### [Written problem]
In the entries below, rewrite everything from the line containing "Image resolution: width=500" down to the line containing "coord(282,73)", both included, as a JSON list of strings with one string per line and blank lines left out.

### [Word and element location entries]
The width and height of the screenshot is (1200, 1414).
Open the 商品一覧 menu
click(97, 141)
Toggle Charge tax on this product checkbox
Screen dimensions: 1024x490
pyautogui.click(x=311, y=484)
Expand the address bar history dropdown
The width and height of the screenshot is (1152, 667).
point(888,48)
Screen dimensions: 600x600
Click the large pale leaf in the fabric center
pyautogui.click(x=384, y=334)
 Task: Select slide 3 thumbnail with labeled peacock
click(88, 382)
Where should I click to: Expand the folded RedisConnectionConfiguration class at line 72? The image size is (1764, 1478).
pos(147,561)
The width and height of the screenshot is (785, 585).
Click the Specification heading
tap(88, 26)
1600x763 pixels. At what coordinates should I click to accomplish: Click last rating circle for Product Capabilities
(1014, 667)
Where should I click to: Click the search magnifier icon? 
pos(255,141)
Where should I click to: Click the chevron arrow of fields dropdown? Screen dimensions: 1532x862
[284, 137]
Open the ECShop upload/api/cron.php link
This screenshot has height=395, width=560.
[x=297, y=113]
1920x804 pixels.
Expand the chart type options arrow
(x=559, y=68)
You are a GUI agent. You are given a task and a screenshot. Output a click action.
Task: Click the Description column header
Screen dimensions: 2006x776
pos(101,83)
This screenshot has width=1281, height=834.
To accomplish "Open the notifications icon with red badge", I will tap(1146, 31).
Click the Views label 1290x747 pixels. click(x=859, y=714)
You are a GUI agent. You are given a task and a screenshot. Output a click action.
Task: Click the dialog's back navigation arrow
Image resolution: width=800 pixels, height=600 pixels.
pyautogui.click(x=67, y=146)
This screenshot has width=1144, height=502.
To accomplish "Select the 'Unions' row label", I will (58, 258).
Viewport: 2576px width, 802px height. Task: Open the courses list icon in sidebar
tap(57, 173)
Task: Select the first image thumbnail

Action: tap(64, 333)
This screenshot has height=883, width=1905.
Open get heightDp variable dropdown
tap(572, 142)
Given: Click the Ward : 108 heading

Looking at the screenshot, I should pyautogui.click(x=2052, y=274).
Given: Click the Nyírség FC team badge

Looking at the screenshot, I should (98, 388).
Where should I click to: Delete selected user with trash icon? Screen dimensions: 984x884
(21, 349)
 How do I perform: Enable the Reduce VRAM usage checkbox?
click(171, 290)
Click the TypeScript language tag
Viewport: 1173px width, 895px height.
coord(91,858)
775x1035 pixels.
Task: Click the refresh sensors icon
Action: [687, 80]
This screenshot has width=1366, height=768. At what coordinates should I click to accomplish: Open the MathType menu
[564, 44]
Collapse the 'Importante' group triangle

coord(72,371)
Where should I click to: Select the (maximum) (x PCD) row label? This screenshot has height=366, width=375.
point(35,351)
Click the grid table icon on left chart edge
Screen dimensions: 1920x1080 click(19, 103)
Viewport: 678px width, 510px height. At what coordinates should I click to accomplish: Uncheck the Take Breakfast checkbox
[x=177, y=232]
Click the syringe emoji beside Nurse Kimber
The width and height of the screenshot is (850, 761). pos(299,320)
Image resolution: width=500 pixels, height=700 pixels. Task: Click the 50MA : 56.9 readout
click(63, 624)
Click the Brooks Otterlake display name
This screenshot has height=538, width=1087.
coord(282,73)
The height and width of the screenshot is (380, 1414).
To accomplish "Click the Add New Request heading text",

### [Task result]
[
  "Image resolution: width=500 pixels, height=700 pixels. Task: Click the 50MA : 56.9 readout",
  "click(63, 624)",
  "Click the Brooks Otterlake display name",
  "This screenshot has height=538, width=1087.",
  "coord(282,73)"
]